* YOUR OBJECTIVE
Swap "shutdown options" for "power options" in the entries starting at the line that contains "Open Rank Math advanced briefcase tab" and ending at the line that contains "point(202,322)", then write out only those lines with nothing else changed and the pictures left out.
--- START OF RECORD LIST ---
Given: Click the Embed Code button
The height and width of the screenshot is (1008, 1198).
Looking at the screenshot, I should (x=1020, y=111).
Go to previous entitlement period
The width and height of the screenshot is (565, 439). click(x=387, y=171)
--- END OF RECORD LIST ---
--- START OF RECORD LIST ---
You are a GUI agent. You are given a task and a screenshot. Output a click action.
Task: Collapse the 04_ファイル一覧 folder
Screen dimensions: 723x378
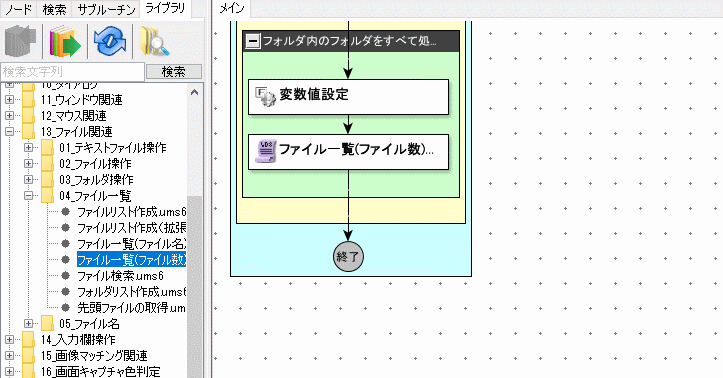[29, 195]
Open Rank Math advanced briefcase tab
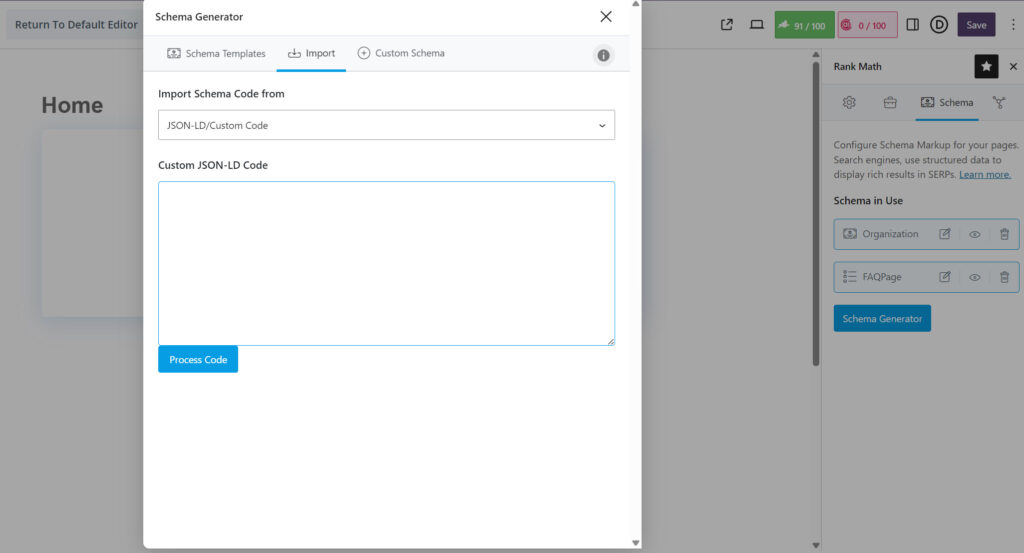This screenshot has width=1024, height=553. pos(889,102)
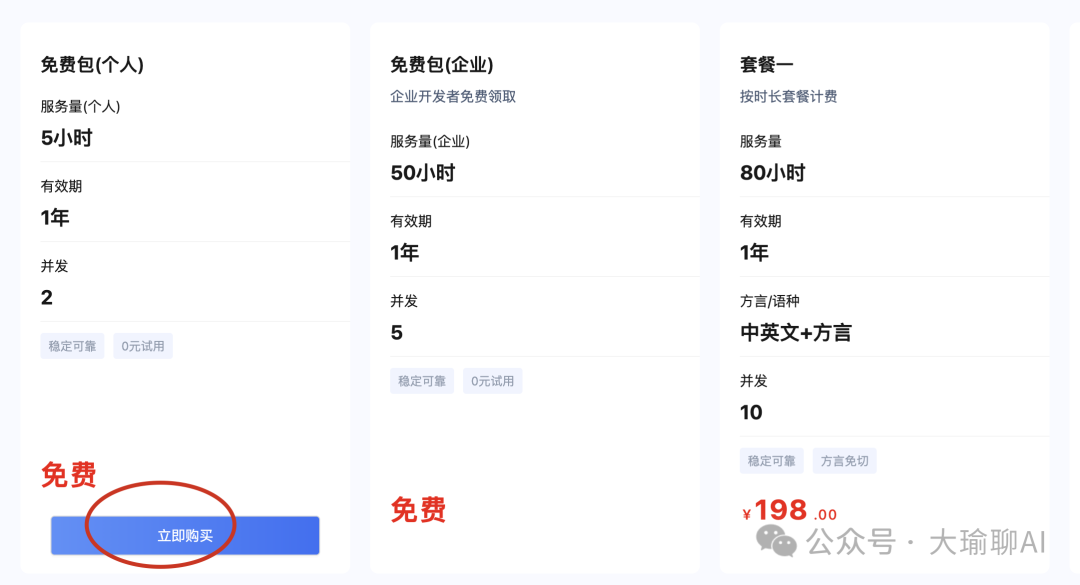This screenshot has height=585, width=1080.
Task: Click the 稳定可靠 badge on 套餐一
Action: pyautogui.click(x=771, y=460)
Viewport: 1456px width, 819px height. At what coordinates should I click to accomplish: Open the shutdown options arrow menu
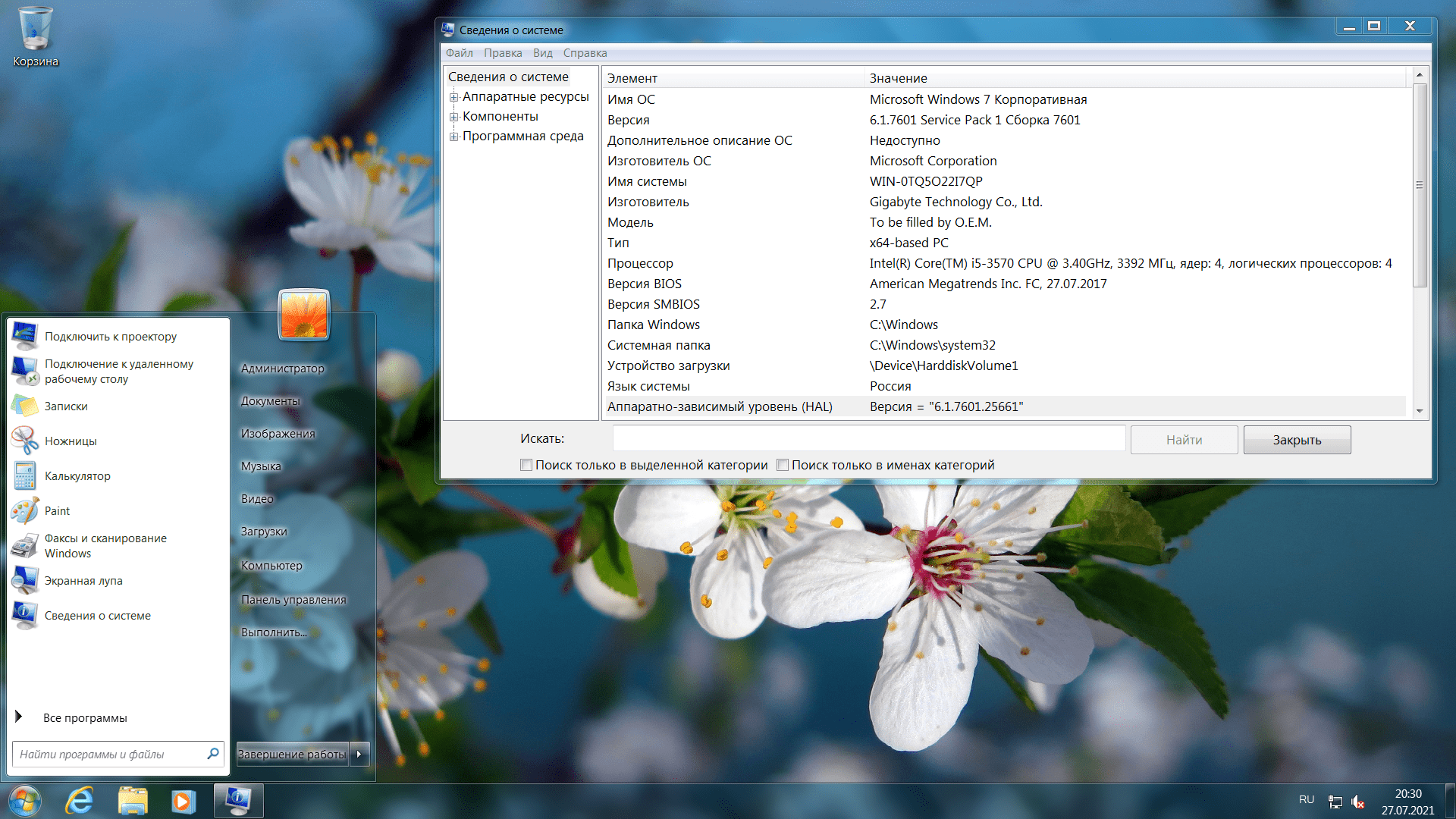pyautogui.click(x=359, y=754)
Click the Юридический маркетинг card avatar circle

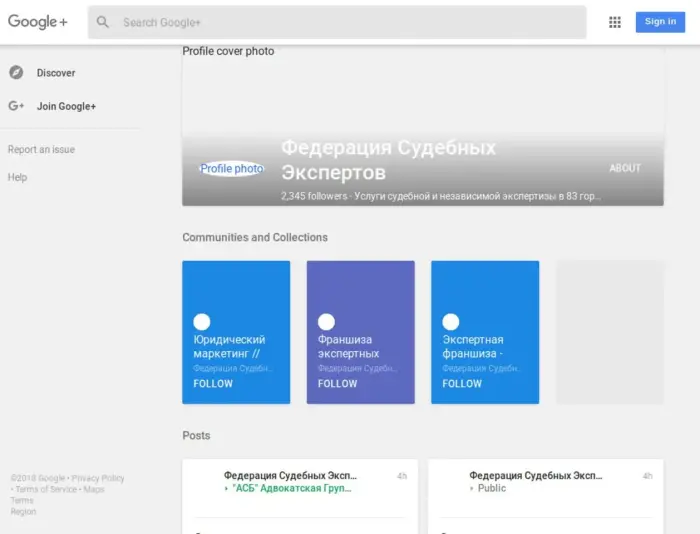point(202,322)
--- END OF RECORD LIST ---
* CORRECT OUTPUT
Open Rank Math advanced briefcase tab
This screenshot has width=1024, height=553. pos(889,102)
This screenshot has height=585, width=1080.
Task: Click the 稳定可靠 badge on 套餐一
Action: pyautogui.click(x=771, y=460)
Viewport: 1456px width, 819px height. At what coordinates should I click to accomplish: Open the power options arrow menu
pyautogui.click(x=359, y=754)
Click the Юридический маркетинг card avatar circle

point(202,322)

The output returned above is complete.